Thank you for rejoining if you have already read the first Crucial Nagios whitepaper.
As you have likely seen, the Nagios docs leave a bit to be desired when it comes to information on the NRPE plugin. In its simplest form, the NRPE plugin allows you to monitor any number of remote network devices and services using a single Nagios installation. However, when we combine EventHandlers with NRPE we then have the ability to repair our remote servers—self-healing servers. For now, we will focus our attention to NRPE and walk through the steps to properly configure your NRPE daemon.
Download NRPE Plugin
The NRPE source code and default plugin is available from the Nagios website. You will need to download the NRPE plugin and any other plugins to the remote machine that you intend to monitor:
cd /usr/src
wget http://umn.dl.sourceforge.net/sourceforge/nagiosplug/nagios-plugins-1.4.6.tar.gz
tar zxvf nagios-plugins-1.4.6.tar.gz
cd nagios-plugins-1.4.6
The instructions above will download and extract the the Nagios plugins, as well as change into that directory.
Build The Source Code
We now need to build the source code. This step needs to be done on each remote system that you plan to monitor. Follow the steps below to build the default plugin set:
./configure --prefix=/usr/local/nagios
make
make install
We now have /usr/local/nagios/libexec/ which contains the default plugin set.
At this time we need to download and install the NRPE daemon and plugin. The steps below detail the commands needed for execution:
cd /usr/src/
wget http://internap.dl.sourceforge.net/sourceforge/nagios/nrpe-2.7.tar.gz
tar zxvf nrpe-2.7.tar.gz
cd nrpe-2.7
./configure
make all
Move Things Around
Now we need to manually move the files into place:
cp src/nrpe /usr/local/nagios/libexec/
cp src/check_nrpe /usr/local/nagios/libexec/
cp sample-config/nrpe.cfg /usr/local/nagios/libexec/
We now have our executables in place and are ready to begin configuring the NRPE daemon on the remote system.
Configuration
The sample configuration file we copied above is a well documented file. You should take the time to read this file and familiarize yourself with the configuration options that we will be setting below. Open the nrpe.cfg file in the Nagios libexec directory in your favorite editor.
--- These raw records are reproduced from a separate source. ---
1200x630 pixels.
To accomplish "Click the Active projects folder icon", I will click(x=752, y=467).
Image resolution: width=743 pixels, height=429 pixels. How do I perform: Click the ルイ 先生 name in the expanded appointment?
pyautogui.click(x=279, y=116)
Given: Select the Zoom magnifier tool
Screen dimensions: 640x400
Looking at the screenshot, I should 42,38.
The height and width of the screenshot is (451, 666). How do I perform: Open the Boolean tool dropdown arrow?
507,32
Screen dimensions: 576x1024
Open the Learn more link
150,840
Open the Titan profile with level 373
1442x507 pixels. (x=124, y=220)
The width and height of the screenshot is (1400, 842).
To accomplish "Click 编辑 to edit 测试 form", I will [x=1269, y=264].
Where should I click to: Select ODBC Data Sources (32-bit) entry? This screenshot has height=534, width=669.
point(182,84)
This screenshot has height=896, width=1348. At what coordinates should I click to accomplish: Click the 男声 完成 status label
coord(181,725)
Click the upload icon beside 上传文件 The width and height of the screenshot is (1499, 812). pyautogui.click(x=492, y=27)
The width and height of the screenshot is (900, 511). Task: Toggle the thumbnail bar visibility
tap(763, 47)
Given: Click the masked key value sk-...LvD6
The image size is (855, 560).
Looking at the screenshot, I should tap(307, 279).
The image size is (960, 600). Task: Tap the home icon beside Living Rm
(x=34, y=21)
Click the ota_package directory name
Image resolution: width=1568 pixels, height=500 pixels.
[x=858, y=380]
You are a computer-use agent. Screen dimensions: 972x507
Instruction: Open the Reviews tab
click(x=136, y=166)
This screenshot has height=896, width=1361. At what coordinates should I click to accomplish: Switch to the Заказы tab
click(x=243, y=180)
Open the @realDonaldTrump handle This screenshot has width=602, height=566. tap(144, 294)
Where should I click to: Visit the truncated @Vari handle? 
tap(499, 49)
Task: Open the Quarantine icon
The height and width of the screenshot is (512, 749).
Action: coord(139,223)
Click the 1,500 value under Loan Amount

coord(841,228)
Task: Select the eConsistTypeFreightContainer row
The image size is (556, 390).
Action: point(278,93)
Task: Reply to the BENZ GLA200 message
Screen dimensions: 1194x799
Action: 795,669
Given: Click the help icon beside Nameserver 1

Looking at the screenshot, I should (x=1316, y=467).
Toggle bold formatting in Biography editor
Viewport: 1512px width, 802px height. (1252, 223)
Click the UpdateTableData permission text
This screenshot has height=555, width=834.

We are going to leave some default settings and change a few settings for our needs. Set the following configuration options as follows:
pid_file=/var/run/nrpe.pid
server_port=5666
# Set this if you want to nail NRPE to specific IP address
# server_address=192.168.1.1
nrpe_user=nagios
nrpe_group=nagios
# Set this to the remove Nagios installation IP address
allowed_hosts=127.0.0.1
dont_blame_nrpe=0
# command_prefix=/usr/bin/sudo
# Set this to 1 for logging in syslog
debug=0
command_timeout=60
connection_timeout=300
# allow_weak_random_seed=1
Thats it for the configuration of NRPE.
Commands
We now need to look at the available commands to NRPE. If you scroll to the bottom of the nrpe.cfg file you will see the default commands. The commands are structured like so:
command[check_disk1]=/usr/local/nagios/libexec/check_disk -w 20 -c 10 -p /dev/hda1
Command names are completely arbitrary and can be created on the fly, e.g.:
command[check_disk2]=/usr/local/nagios/libexec/check_disk -w 20 -c 10 -p /dev/hdb1
Very simple format, check_disk1 is the command name located at /usr/local/nagios/libexec/check_disk with the arugments -w 20 -c 10 -p /dev/hda1. I used this particular command because it contains the disk check—this is the one command that you may possibly need to alter immediately for effective use. At the end of the command we see the path of the disk device to check on, /dev/hda1. You may not have this drive configuration so you will need to replace that with the path to your local disk setup. An easy way to figure this out is to issue the command df -h and use the returned entry for home as this is the primary usage space for most.
System Setup
At this point, we have completed configuring NRPE and we need to setup the system to accommodate Nagios.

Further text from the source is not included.